Page MenuHomePhabricator

Upgrading: Unique, Sensible Repository Slugs
Closed, ResolvedPublic

Description

Currently, Diffusion allows you to enter an optional "Clone/Checkout As" name for repositories. This is used when constructing clone commands and clone URIs to make it easier to get a clone with a name you expect.

Historically, there was no meaningful validation on these names and you could enter garbage like ../... This garbage was never dangerous, but some garbage values did not work.
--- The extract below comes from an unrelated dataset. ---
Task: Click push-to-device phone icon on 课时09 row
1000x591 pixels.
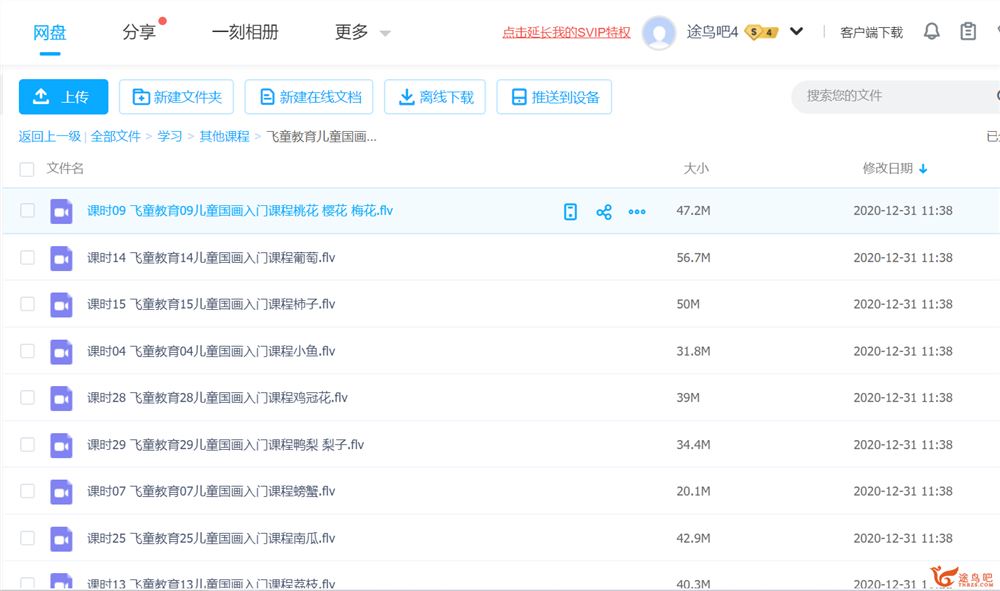Action: pyautogui.click(x=570, y=212)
T7938 has details.

After D14986, these names must adhere to a reasonable grammar and must be unique.

The associated migration will preserve valid, unique names, but discard duplicate or invalid names and emit a notification to the console.

Here are some valid names:

phabricator
sensible-repository
AReasonableRepositoryName
node.io

Here are some invalid names:

1
ABC
../../etc/passwd
$$O___O$$
''; SELECT * FROM passwords; /*
aaaaaaaaaaaaaaaaaaaaaaaaaaaaaaaaaaaaaaaaaaaaaaaaaaaaaaaaaaaaaaaaaaaaaaa

Here are some examples of the notifications that may be emitted to the console when the migration runs:

Invalid Name: Repository rHGTESTX has a "Clone/Checkout As" name which is no longer valid ("../.."). You can edit the repository to give it a new, valid short name.

Duplicate Name: Repository rHGTEST has a duplicate "Clone/Checkout As" name ("DOG1"). Each name must now be unique. You can edit the repository to give it a new, unique short name.

If a repository with an invalid or duplicate name is dropped in the migration, use Diffusion(Choose a Repository)Edit RepositoryEdit Basic Information to select a new, sensible, unique name.

This is a step toward making repository callsigns optional. See T4245 for discussion.

Event Timeline

This has been live for a few weeks without any issues, and I generally expect it to have nearly zero impact on reasonable workflows, so I'm going to assume the best and close this out.